Description of the task -
Print the lines of the data listing below verbatim, starting at the line that contains "Task: Click Korea's time 4:12.322" and ending at the line that contains "will pyautogui.click(x=1217, y=728).", including both of those lines.

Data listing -
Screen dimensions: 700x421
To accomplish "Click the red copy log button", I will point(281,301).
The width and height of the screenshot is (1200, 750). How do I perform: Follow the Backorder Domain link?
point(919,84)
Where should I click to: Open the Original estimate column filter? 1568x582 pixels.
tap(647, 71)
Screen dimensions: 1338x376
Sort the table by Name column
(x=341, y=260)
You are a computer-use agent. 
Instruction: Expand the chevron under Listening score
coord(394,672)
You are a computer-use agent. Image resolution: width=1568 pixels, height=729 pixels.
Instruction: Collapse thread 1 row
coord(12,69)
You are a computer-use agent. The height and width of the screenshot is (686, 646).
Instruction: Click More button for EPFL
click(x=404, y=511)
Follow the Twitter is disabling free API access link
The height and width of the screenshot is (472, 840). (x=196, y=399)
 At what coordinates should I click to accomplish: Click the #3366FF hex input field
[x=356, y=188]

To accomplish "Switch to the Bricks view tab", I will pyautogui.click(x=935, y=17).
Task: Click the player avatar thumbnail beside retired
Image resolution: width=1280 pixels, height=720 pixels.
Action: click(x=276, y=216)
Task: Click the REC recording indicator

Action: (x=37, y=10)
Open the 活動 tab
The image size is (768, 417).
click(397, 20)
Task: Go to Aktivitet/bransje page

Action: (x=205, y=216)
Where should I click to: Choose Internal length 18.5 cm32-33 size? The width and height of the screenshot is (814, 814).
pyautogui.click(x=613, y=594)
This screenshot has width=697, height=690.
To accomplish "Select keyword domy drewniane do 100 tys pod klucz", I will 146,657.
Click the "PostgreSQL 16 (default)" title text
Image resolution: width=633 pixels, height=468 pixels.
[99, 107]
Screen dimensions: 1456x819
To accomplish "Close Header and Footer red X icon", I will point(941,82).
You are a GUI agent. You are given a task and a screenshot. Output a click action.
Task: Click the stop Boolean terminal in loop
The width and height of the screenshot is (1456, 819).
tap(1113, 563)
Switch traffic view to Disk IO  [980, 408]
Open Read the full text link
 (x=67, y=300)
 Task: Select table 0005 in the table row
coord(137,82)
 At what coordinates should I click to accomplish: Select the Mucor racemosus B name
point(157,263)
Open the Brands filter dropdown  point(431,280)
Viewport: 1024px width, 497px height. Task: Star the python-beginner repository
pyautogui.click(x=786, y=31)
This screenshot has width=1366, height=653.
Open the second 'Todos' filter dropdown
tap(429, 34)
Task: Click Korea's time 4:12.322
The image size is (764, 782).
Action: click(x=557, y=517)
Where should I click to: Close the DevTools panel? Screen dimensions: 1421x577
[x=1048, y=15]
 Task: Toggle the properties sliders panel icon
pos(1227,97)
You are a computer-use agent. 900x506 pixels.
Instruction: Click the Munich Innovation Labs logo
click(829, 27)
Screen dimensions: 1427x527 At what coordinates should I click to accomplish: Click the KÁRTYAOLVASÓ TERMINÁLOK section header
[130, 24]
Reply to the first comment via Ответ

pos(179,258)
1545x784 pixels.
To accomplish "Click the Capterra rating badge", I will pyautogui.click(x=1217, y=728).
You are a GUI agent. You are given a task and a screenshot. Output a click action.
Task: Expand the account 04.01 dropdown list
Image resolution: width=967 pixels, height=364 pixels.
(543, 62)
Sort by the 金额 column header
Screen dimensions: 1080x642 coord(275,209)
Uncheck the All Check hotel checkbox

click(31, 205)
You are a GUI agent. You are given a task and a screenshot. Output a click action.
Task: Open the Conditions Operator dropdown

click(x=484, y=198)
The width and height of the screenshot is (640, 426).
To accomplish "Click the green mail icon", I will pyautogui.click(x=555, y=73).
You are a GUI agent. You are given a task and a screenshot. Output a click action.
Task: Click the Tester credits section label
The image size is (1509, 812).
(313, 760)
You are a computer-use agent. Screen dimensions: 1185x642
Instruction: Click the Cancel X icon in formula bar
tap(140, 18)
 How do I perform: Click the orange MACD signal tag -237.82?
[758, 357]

Solution to this task -
Task: Click Korea's time 4:12.322
The image size is (764, 782).
Action: click(x=557, y=517)
Where should I click to: Close the DevTools panel? Screen dimensions: 1421x577
[x=1048, y=15]
 Task: Toggle the properties sliders panel icon
pos(1227,97)
You are a computer-use agent. 900x506 pixels.
Instruction: Click the Munich Innovation Labs logo
click(829, 27)
Screen dimensions: 1427x527 At what coordinates should I click to accomplish: Click the KÁRTYAOLVASÓ TERMINÁLOK section header
[130, 24]
Reply to the first comment via Ответ

pos(179,258)
1545x784 pixels.
To accomplish "Click the Capterra rating badge", I will pyautogui.click(x=1217, y=728).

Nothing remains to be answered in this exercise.